Required work - Please quote the segment report word for word, starting with "Electricity Delivery Business Segment." and going on through "global economic conditions.".

Revenues in the "all other" category are comprised of energy facility
operations, landfill gas operations and propane and other operating investments.
Income from financial investments is included in other income. Assets in the
"all other" category are comprised of financial investments, energy facility
assets, landfill gas recovery and processing assets and propane distribution
assets. Intercompany eliminations primarily relate to intercompany sales of
electricity, property rental and dividends. Intercompany charges include costs
for certain administrative functions as well as interest charges on borrowings
from DQE Capital.
Additional information on our business segments is set forth in Note E,
"Business Segments and Related Information," in the Notes to the Consolidated
Financial Statements on page 7.
Electricity Delivery Business Segment.
Comparison of Three Months Ended June 30, 2000 and June 30, 1999. The
electricity delivery business segment contributed $7.1 million to net income in
the second quarter of 2000 compared to $11.1 million in the second quarter of
1999, a decrease of $4.0 million or 36.0 percent.
Operating revenues for this business segment are primarily derived from the
delivery of electricity. Sales to residential and commercial customers are
influenced by weather conditions. Warmer summer and colder winter seasons lead
to increased customer use of electricity for cooling and heating. Commercial
sales also are affected by regional development. Sales to industrial customers
are influenced primarily by national and global economic conditions.

(Lines of data)
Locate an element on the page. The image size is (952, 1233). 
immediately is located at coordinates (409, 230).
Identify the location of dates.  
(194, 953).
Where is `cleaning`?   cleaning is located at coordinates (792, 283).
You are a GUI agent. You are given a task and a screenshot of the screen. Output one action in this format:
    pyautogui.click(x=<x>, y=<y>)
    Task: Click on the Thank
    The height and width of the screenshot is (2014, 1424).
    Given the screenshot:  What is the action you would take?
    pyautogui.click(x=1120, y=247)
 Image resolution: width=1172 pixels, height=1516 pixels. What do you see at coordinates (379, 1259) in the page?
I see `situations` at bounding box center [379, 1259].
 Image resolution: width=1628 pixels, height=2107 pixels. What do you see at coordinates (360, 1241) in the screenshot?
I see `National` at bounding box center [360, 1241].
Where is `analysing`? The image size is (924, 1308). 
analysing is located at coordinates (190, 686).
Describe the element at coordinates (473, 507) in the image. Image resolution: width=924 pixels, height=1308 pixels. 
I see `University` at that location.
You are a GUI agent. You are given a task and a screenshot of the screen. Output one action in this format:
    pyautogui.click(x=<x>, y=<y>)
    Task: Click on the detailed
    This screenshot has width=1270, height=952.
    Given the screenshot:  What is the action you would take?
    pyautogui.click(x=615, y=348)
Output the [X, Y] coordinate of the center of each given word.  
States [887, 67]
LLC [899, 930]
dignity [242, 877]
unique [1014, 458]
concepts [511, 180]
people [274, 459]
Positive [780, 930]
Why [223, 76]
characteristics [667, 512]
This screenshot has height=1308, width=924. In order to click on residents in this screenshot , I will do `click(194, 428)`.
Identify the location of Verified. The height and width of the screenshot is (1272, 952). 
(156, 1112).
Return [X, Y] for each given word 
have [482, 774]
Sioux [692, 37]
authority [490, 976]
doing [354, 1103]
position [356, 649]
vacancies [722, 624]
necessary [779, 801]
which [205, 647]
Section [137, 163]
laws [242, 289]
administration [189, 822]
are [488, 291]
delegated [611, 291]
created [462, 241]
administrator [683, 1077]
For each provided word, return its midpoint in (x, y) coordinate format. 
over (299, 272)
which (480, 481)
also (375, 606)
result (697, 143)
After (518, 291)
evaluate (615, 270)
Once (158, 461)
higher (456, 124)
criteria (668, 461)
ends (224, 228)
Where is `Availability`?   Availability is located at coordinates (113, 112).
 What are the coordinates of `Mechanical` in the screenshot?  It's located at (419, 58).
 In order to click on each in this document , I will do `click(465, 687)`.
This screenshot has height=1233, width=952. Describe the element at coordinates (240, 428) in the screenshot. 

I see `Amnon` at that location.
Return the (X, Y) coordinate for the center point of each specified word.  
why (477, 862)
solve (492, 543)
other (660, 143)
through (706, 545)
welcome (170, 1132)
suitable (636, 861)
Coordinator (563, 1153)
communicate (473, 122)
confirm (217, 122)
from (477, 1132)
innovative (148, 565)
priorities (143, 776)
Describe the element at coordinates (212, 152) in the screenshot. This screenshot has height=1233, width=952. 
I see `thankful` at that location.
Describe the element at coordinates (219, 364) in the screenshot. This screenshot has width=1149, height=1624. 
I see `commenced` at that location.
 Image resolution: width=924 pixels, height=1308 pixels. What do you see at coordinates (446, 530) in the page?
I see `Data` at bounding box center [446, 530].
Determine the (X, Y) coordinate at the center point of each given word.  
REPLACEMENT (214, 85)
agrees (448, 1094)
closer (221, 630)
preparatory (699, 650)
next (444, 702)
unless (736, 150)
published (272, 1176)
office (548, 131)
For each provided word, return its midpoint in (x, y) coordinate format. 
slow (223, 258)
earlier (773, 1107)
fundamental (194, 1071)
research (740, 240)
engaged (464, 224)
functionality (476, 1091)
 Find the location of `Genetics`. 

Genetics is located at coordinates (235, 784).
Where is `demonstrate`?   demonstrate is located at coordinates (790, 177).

Exercise answer -
Electricity Delivery Business Segment.
Comparison of Three Months Ended June 30, 2000 and June 30, 1999. The
electricity delivery business segment contributed $7.1 million to net income in
the second quarter of 2000 compared to $11.1 million in the second quarter of
1999, a decrease of $4.0 million or 36.0 percent.
Operating revenues for this business segment are primarily derived from the
delivery of electricity. Sales to residential and commercial customers are
influenced by weather conditions. Warmer summer and colder winter seasons lead
to increased customer use of electricity for cooling and heating. Commercial
sales also are affected by regional development. Sales to industrial customers
are influenced primarily by national and global economic conditions.